## MATERIAL FOR THIS EXERCISE
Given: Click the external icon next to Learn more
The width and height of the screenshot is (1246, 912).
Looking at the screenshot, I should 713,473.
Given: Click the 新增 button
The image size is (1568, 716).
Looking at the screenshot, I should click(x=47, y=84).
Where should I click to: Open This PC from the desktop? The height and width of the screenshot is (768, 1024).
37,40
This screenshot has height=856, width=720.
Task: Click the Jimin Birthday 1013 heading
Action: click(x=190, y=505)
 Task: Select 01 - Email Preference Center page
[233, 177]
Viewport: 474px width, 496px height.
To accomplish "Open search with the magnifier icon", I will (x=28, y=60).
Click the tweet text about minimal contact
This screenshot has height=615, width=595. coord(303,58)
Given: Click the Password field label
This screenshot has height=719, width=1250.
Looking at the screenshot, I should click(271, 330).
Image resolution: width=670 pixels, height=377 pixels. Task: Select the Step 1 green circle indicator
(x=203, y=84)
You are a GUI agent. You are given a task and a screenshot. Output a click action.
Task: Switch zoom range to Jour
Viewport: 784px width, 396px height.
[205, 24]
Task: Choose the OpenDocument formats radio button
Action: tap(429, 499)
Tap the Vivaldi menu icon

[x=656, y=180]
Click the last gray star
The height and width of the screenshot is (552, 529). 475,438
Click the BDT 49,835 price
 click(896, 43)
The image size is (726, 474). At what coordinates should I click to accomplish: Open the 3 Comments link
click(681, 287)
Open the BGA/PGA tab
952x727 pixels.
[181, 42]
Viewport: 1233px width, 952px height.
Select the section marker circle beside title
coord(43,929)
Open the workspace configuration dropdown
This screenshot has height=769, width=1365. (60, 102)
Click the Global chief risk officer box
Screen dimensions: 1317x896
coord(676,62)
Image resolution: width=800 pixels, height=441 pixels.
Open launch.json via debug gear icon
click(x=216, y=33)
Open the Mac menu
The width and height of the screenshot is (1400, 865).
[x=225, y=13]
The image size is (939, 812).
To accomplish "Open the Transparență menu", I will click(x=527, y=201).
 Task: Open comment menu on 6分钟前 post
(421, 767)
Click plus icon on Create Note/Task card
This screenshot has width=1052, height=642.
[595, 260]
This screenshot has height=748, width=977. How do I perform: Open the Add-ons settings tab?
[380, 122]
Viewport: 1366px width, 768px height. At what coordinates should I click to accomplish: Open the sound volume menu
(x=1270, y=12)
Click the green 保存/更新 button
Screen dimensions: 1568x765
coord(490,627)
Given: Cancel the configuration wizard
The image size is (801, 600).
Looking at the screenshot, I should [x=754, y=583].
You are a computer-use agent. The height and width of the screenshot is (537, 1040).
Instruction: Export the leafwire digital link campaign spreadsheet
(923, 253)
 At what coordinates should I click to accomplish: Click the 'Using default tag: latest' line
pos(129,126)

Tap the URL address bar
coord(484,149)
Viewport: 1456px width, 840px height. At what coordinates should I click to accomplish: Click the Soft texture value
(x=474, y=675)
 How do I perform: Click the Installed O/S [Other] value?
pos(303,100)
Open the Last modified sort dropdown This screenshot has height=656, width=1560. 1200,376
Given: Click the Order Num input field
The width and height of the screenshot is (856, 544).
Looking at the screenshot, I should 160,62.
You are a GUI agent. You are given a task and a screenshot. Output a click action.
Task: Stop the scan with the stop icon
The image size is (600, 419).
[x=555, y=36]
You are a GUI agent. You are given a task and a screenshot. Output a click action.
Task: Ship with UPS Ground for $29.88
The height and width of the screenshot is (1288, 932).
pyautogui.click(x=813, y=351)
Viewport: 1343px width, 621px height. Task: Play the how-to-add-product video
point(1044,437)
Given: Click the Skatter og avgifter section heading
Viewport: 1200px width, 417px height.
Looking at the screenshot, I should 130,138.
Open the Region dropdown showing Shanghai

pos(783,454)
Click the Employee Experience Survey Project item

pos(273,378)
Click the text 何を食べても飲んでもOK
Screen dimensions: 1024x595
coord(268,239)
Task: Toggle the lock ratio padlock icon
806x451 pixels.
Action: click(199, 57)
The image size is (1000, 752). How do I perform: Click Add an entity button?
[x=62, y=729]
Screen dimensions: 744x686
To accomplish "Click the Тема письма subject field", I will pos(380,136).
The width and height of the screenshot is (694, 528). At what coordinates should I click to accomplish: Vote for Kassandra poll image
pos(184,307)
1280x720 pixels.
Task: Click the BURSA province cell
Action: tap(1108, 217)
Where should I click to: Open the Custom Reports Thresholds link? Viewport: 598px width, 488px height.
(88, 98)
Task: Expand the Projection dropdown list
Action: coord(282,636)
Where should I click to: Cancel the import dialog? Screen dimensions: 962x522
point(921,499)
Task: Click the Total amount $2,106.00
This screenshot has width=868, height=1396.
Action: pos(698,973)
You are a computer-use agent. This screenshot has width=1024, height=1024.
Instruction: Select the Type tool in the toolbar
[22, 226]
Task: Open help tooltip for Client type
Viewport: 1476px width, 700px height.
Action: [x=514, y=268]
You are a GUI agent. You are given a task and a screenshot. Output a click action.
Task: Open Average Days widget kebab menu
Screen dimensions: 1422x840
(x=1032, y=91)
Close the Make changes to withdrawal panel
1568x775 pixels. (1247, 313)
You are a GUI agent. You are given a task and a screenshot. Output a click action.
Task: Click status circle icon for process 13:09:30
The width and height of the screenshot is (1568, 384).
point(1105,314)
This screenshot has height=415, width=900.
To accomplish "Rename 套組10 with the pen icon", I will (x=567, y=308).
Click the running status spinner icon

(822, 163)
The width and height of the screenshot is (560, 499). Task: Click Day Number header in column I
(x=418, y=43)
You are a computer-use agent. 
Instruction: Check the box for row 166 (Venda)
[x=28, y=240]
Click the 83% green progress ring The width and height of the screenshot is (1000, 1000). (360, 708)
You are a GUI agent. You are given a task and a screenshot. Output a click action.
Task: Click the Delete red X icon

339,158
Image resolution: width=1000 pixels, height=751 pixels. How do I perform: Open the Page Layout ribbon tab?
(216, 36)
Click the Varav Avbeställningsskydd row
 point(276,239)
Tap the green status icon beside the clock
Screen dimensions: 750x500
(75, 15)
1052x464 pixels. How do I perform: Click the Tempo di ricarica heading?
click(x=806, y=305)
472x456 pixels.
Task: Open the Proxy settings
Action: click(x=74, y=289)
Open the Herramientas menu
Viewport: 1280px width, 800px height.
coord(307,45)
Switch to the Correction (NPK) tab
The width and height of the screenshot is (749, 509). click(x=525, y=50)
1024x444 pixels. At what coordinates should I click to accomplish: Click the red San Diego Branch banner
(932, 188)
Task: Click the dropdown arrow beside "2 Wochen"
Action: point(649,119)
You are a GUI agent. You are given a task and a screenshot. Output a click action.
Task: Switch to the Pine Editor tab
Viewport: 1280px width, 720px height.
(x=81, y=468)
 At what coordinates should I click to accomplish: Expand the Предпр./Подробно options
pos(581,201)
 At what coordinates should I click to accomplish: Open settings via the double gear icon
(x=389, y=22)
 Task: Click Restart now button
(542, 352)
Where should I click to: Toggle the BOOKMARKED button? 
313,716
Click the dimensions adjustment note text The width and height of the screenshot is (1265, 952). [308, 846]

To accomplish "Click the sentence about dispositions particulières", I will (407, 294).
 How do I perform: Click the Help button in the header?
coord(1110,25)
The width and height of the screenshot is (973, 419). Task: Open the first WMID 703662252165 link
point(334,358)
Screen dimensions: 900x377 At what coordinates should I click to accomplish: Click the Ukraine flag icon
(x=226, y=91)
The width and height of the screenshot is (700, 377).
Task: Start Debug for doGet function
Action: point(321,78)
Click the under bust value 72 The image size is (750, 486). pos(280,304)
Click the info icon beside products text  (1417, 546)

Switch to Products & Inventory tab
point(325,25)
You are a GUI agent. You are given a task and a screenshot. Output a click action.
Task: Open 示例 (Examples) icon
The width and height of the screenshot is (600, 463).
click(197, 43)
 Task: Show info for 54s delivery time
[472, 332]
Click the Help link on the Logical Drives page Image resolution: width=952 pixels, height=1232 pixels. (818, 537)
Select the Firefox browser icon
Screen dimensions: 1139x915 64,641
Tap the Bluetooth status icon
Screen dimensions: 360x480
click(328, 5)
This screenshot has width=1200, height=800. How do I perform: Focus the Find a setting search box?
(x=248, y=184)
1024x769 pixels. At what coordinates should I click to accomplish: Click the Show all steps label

## WHAT TO DO
Starting at the line in the records above that contains "Click the Help link", output every line up to and including the last one, with nothing added.

## EXPECTED OUTPUT
Click the Help link on the Logical Drives page Image resolution: width=952 pixels, height=1232 pixels. (818, 537)
Select the Firefox browser icon
Screen dimensions: 1139x915 64,641
Tap the Bluetooth status icon
Screen dimensions: 360x480
click(328, 5)
This screenshot has width=1200, height=800. How do I perform: Focus the Find a setting search box?
(x=248, y=184)
1024x769 pixels. At what coordinates should I click to accomplish: Click the Show all steps label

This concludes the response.